Through research, island-wide engagement and a coordinated effort by a hardworking team, a strategy was devised, approved by the Assembly, given funding, and is currently being implemented.
“That has been a great success and I was privileged to work closely with a wonderful bunch of people,” said Mr Hopley.
In the health sphere, Mr Hopley is also Vice-Chairman of Shopmobility.
Through his leadership of the Co-op, Mr Hopley took a strong interest in local produce, in particular the Genuine Jersey organisation.
In retirement, he was asked if he would become its Chairman, a position he has held for the last decade. He also leads the associated Farm Jersey body and Jersey Product Promotions Limited, which markets the Island’s main export crops, particularly the Jersey Royal.

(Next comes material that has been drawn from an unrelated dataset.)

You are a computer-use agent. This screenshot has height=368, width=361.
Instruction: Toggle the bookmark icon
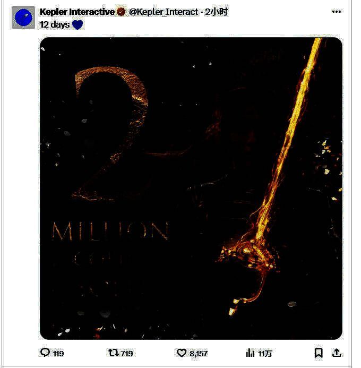(319, 353)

Mr Hopley has also had a long association with the Jersey Chamber of Commerce. He has sat on its main committee for 20 years and is currently Chair of its environment sub-committee.
That interest in the environment evolved into Mr Hopley taking a leading role, along with Mike Stentiford, in the creation of Jersey National Park, which was prompted by the ‘Line in the Sand’ protest, involving more than 7,000 islanders, in 2009, and established by the current 2011 Island Plan.
The National Park now has a centre and a part-time officer. It is currently devising a new governance structure and is set to expand by 30% if the draft Bridging Island Plan is approved.
Pictured: Mr Hopley took a leading role, along with Mike Stentiford, in the creation of Jersey National Park.
Another related role is Mr Hopley’s chairmanship of the Energy Forum, which brings energy suppliers together and has had an important input into the Carbon Neutral Strategy and Roadmap, currently out for consultation before politicians are asked to back it.
Finally, Mr Hopley is Chairman of the Community Action Group, which links the police with many communities in Jersey, including different faiths and ethnicities. The police provide the secretariat, but they are but one voice among many.
The group played a significant role at the beginning of the pandemic to provide support to more vulnerable members of the island community.
Born in Cornwall and brought up in Plymouth, Mr Hopley began his career with the Co-op in the UK but transferred over to the Channel Islands’ society in 1979.
He is married to the “hugely supportive” Rachelle and is stepfather to Robert (24) and William (19). Mr Hopley has a daughter, Emma, from his first marriage, and a granddaughter Phoebe (17).
Mr Hopley’s many committee meetings are rarely scheduled for a Saturday afternoon, as he is a committed supporter of the Jersey Reds and can been seen cheering on the players at most home games.